WHAT TO PRODUCE
Change "Published" to "Archived" in the listing from the line with "The width and height of the screenshot is (1200, 630)." to the line with "pyautogui.click(x=1124, y=123)", and give back only those lines with everything else left unchanged.

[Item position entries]
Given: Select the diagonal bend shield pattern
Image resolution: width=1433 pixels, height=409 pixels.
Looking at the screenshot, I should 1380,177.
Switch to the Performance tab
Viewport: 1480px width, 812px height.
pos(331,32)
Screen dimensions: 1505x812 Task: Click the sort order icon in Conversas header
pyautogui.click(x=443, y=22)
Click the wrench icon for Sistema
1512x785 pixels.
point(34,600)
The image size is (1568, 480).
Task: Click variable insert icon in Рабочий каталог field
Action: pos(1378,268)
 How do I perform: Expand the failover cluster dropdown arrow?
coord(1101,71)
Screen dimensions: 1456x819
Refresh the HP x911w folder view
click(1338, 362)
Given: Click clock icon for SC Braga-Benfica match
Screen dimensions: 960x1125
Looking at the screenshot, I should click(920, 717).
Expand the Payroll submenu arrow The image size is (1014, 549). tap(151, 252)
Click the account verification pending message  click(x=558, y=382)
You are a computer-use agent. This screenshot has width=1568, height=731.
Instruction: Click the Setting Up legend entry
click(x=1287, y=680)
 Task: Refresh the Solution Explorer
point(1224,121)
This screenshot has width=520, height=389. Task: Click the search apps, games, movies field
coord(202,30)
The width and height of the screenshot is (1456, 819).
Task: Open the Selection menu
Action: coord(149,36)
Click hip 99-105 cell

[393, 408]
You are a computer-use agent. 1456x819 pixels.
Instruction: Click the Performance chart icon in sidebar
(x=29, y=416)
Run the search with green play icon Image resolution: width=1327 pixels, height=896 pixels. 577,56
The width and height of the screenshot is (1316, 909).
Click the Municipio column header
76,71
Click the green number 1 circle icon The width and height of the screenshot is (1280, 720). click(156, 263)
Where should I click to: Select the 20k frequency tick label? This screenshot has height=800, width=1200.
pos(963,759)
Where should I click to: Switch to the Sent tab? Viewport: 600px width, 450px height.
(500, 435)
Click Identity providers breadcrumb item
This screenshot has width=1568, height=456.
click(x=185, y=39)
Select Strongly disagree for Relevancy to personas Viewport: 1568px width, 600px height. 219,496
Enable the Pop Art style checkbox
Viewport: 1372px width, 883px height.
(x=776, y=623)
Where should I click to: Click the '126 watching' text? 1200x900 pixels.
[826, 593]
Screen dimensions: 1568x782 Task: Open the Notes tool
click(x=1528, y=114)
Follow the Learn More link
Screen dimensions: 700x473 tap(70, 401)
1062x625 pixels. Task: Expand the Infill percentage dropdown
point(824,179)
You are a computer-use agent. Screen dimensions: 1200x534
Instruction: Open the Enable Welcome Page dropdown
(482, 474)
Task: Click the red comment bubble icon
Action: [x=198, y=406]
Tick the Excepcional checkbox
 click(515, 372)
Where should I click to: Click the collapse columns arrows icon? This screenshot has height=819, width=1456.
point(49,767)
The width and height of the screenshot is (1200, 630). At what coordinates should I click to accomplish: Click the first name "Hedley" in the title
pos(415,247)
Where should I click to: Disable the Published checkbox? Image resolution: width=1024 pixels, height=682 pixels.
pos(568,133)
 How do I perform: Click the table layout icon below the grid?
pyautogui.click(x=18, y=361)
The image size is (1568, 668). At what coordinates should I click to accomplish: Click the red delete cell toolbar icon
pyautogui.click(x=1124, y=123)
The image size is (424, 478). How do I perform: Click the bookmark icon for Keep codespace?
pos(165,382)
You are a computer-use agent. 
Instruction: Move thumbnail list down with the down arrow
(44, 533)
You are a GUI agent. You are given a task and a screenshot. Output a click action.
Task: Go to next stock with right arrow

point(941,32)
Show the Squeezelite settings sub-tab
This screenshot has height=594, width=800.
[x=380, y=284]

CORRECT OUTPUT
The width and height of the screenshot is (1200, 630). At what coordinates should I click to accomplish: Click the first name "Hedley" in the title
pos(415,247)
Where should I click to: Disable the Archived checkbox? Image resolution: width=1024 pixels, height=682 pixels.
pos(568,133)
 How do I perform: Click the table layout icon below the grid?
pyautogui.click(x=18, y=361)
The image size is (1568, 668). At what coordinates should I click to accomplish: Click the red delete cell toolbar icon
pyautogui.click(x=1124, y=123)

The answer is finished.